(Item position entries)
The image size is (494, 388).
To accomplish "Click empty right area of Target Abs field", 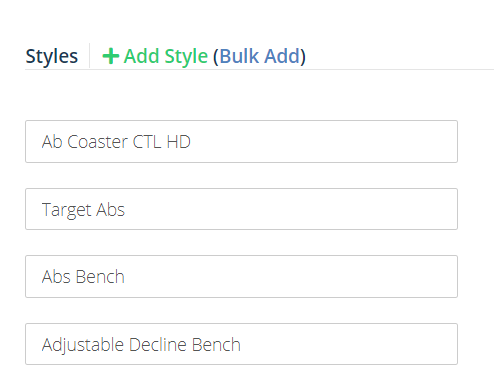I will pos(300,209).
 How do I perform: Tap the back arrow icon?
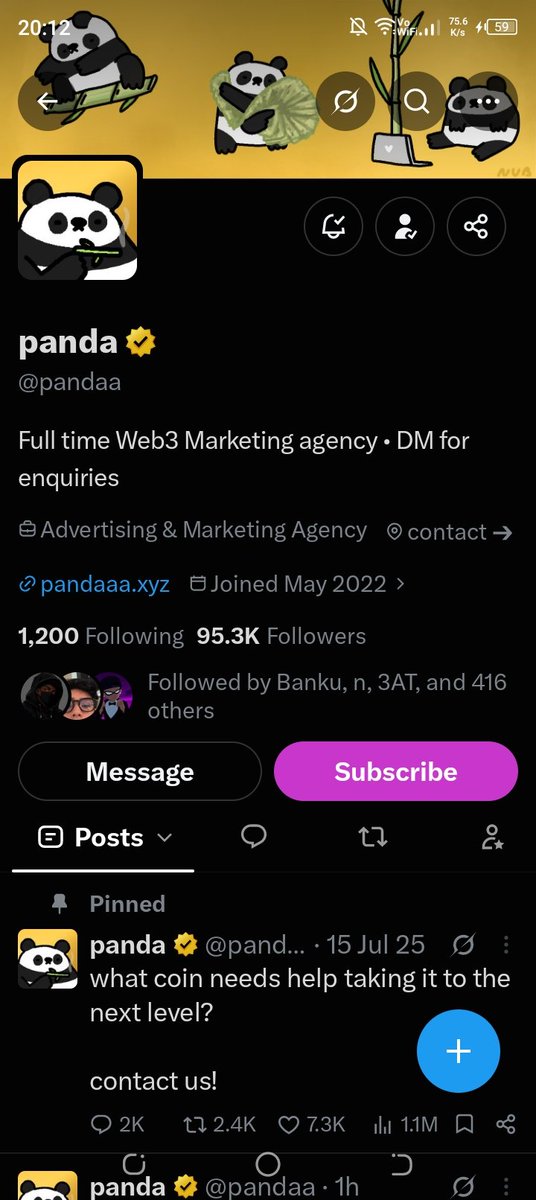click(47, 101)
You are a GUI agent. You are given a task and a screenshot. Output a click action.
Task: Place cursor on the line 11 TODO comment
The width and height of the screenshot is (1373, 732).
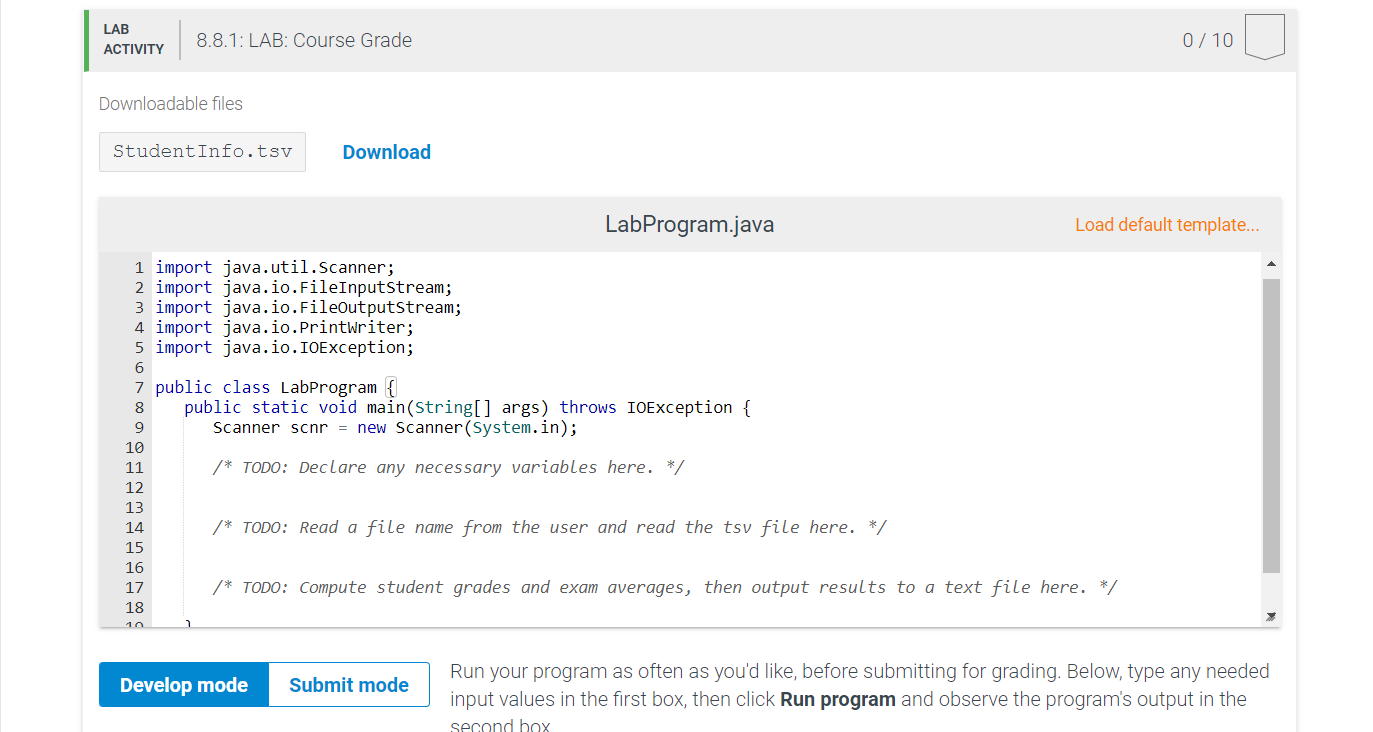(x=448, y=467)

WHAT YOU NEED TO DO -> Lay out the lines as a numbered list, starting at the line that contains "How do I perform: Tap the back arrow icon?" and ending at the last line. Skip any blank lines and leave out the pictures.

RESPONSE ->
1.  How do I perform: Tap the back arrow icon?
2. click(47, 101)
3. You are a GUI agent. You are given a task and a screenshot. Output a click action.
4. Task: Place cursor on the line 11 TODO comment
5. The width and height of the screenshot is (1373, 732).
6. (x=448, y=467)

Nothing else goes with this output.